▶ **TASK DIRECTIONS**
Your answer should be a single number: the count of lines in the entries below that contain "link".

▶ **Entries taken from a collection**

────

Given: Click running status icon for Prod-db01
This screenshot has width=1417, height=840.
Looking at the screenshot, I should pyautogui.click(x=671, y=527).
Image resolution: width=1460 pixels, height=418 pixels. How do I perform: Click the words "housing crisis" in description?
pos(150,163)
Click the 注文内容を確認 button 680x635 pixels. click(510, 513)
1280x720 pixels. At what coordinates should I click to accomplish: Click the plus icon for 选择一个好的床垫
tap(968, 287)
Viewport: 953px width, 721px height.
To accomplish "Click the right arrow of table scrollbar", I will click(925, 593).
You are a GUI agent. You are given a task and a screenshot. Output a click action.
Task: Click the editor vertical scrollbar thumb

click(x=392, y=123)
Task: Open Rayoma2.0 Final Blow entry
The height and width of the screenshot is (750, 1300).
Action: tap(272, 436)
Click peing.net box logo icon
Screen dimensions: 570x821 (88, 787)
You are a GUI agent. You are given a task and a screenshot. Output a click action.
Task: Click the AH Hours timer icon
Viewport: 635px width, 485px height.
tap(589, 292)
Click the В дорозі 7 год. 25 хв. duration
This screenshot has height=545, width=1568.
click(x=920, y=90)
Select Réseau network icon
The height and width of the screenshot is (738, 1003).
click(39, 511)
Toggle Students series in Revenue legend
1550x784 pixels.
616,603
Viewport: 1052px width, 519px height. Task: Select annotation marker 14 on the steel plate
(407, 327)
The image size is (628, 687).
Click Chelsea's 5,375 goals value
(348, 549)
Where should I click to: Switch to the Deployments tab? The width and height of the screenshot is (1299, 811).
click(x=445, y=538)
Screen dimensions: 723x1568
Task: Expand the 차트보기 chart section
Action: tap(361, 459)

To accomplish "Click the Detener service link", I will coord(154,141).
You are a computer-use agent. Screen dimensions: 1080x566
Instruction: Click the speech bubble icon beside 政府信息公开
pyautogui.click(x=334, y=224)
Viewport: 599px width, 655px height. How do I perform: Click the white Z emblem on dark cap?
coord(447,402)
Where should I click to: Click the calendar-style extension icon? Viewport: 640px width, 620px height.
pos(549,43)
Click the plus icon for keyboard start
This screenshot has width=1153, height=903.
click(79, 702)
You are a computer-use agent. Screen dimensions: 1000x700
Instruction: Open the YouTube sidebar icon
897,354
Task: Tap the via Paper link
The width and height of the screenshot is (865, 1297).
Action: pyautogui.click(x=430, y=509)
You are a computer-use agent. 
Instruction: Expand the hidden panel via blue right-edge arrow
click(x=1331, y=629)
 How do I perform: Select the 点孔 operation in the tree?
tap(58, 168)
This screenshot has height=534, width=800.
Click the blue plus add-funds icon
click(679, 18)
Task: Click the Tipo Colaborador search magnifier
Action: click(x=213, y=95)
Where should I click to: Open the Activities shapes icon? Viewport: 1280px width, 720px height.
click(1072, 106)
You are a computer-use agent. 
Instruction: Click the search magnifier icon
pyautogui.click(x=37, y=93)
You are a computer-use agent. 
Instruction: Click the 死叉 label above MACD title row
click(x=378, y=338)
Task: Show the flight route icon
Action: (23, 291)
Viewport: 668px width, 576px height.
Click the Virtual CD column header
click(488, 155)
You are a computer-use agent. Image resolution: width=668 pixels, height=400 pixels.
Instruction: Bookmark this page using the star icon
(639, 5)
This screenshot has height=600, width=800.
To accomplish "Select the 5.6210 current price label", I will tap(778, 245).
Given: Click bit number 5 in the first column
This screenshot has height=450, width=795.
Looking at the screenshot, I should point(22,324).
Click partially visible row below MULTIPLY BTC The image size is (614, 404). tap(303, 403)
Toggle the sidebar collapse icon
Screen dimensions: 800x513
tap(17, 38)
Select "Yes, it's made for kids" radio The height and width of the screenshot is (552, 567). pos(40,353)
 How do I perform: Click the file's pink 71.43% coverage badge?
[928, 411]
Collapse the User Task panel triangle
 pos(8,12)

────

▶ **RESULT OF THE EXERCISE**
2